Correspondence: Dr S Millington-Ward, Ocular Genetics Unit, Department of Genetics, Trinity College Dublin, Dublin 2, Ireland. Tel: +353 1 6082482; Fax: +353 1 6083848; E-mail: sophia@maths.tcd.ie

Received 2 December 2003; Revised 16 April 2004; Accepted 22 April 2004; Published online 7 July 2004.

Abstract

Given that mutant COL1A1 is known to cause Osteogenesis Imperfecta (OI), tools to modulate COL1A1 expression are likely to be of significant therapeutic value. In this context, we have evaluated RNA interference (RNAi) as a means to downregulate COL1A1 expression in Cos-7 cells and in human mesenchymal progenitor stem cells (MPCs), the latter cells giving rise to bone and therefore representing a target cell type for collagen-related disorders.

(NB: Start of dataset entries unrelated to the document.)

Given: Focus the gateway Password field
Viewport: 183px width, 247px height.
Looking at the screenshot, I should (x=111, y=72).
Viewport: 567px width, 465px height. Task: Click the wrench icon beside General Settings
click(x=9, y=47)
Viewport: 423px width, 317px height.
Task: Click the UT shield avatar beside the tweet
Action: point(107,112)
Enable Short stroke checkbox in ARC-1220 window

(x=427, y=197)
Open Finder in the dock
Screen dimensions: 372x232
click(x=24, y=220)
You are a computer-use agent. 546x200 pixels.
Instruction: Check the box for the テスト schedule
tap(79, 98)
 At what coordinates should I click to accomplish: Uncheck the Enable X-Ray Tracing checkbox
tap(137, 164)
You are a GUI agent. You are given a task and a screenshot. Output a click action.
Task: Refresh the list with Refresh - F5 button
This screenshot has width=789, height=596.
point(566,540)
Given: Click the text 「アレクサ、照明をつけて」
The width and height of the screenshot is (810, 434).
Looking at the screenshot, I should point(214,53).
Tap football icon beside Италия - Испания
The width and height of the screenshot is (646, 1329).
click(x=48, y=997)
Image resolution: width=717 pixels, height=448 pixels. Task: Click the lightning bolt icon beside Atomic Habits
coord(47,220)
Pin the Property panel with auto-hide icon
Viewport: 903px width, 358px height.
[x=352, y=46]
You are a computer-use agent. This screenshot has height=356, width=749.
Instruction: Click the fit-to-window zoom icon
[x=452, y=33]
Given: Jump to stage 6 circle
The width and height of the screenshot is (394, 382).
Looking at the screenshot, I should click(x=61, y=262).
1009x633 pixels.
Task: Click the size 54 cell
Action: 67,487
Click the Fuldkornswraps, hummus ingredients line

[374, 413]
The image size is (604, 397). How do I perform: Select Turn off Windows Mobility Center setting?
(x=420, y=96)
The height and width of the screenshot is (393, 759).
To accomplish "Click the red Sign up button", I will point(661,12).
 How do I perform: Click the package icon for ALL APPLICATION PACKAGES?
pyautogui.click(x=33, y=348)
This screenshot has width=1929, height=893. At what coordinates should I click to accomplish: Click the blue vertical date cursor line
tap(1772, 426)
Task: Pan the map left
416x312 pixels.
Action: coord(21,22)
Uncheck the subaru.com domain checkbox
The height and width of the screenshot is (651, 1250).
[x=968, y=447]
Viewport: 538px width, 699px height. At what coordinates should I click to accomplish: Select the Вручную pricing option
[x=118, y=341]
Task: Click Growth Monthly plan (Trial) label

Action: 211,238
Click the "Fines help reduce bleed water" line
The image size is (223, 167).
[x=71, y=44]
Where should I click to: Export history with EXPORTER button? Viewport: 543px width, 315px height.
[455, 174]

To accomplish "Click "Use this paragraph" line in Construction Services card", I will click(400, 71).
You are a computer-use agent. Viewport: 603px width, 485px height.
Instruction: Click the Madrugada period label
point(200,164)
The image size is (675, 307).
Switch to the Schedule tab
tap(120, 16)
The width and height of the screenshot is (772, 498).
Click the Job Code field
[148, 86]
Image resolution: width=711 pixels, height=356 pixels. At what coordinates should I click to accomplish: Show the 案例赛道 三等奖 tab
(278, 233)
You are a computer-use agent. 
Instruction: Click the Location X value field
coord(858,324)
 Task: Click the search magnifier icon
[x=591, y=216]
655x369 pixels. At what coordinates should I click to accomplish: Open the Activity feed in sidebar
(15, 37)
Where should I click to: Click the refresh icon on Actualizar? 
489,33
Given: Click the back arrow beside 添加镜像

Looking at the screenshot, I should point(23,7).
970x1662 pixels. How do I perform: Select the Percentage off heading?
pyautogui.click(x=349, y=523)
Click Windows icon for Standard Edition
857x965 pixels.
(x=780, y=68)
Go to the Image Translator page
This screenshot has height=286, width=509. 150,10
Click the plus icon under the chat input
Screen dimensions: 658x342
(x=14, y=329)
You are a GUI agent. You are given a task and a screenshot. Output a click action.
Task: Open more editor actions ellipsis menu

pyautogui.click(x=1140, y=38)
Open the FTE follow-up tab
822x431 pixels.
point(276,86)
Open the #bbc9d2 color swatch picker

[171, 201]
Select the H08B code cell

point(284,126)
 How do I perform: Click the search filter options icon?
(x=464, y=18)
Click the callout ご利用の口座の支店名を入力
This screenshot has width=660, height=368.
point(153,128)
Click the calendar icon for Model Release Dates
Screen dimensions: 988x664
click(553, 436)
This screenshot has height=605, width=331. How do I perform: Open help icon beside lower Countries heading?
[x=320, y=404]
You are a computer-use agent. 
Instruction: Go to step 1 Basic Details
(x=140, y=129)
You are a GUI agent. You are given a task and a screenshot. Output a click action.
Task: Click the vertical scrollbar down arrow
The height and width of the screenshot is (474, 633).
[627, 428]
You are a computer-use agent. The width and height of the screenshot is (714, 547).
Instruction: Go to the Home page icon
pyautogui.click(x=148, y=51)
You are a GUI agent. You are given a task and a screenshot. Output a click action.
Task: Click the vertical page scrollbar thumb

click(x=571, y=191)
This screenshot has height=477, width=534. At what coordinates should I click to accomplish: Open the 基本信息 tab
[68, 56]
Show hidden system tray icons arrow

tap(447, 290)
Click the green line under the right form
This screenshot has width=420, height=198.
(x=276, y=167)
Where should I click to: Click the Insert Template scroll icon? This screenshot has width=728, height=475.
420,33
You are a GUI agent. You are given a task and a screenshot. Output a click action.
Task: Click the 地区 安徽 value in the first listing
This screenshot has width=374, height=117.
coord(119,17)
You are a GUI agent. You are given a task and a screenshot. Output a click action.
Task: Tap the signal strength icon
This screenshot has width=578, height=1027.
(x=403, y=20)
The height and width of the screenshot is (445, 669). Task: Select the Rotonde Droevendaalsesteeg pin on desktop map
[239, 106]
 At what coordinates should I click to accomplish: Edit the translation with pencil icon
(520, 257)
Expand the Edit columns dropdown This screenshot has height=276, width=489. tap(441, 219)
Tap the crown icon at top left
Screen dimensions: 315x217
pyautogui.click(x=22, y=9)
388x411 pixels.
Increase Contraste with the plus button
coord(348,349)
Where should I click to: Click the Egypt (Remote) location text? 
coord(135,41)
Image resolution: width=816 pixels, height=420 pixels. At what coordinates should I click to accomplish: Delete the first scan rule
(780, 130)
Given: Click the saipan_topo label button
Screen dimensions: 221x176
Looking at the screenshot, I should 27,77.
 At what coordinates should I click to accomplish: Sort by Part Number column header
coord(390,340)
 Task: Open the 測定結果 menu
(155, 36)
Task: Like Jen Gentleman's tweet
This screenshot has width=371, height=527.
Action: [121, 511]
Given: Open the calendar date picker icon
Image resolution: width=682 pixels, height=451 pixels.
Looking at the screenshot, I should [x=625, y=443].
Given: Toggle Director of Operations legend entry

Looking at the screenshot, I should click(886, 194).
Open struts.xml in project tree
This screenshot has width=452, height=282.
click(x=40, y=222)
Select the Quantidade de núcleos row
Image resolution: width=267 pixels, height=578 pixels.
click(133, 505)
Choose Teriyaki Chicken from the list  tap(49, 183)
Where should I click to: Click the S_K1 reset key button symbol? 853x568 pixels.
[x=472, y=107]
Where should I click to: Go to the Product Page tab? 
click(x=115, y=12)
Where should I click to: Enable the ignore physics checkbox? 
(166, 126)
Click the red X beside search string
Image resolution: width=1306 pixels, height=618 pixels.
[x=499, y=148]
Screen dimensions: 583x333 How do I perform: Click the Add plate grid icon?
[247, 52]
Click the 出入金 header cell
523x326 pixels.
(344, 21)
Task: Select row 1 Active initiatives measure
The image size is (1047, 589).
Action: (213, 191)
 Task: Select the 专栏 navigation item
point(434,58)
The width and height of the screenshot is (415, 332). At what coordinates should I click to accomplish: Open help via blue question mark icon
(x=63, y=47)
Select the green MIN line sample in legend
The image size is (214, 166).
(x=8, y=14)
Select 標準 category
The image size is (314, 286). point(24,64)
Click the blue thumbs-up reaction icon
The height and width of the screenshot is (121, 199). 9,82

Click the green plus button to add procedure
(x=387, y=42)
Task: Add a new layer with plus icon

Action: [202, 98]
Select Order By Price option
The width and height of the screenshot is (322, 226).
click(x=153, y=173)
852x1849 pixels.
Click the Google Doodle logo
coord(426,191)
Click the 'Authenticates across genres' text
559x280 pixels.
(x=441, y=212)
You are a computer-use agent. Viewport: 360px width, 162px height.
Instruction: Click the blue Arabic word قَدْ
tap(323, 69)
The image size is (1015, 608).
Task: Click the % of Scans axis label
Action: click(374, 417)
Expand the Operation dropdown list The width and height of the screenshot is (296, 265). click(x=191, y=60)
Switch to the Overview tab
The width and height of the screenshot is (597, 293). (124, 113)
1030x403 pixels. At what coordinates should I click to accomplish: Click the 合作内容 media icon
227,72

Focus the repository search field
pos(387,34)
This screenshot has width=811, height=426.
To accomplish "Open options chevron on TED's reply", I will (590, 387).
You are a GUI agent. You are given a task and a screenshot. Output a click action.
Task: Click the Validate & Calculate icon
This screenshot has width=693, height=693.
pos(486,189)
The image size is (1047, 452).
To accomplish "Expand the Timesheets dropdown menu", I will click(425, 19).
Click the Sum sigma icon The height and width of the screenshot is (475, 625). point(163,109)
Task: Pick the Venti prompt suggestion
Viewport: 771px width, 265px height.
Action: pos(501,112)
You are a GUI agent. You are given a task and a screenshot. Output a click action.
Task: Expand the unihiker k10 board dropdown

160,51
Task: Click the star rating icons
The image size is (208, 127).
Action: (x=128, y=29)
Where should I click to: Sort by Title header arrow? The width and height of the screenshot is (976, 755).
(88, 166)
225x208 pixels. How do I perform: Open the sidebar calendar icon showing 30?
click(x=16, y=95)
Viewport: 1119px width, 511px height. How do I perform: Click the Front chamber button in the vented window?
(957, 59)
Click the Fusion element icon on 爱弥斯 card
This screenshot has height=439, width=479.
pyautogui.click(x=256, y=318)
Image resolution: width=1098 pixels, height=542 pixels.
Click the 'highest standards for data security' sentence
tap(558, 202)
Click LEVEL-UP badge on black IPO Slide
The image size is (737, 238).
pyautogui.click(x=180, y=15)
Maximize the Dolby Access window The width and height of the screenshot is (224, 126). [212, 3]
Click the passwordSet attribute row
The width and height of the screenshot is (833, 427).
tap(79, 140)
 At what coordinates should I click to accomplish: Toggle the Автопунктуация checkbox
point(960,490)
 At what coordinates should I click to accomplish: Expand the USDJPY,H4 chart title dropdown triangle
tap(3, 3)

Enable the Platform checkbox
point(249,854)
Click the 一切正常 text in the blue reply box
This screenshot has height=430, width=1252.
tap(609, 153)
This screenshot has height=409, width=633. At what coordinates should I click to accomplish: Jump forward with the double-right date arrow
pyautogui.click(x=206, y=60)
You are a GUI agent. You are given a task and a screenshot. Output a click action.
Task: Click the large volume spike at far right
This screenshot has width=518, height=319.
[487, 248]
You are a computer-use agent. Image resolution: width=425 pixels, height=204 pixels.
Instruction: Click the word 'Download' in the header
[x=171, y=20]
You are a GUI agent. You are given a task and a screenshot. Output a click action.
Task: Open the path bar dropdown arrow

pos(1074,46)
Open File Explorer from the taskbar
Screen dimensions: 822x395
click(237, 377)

In addition, allele-specificity, a key factor to the success of RNAi-based suppression, was explored with a view to developing a mutation-independent RNAi-based therapeutic for OI by targeting an intragenic SNP within transcripts derived from the COL1A1 gene. Preferential suppression of individual polymorphic alleles that differed by a single nucleotide was observed.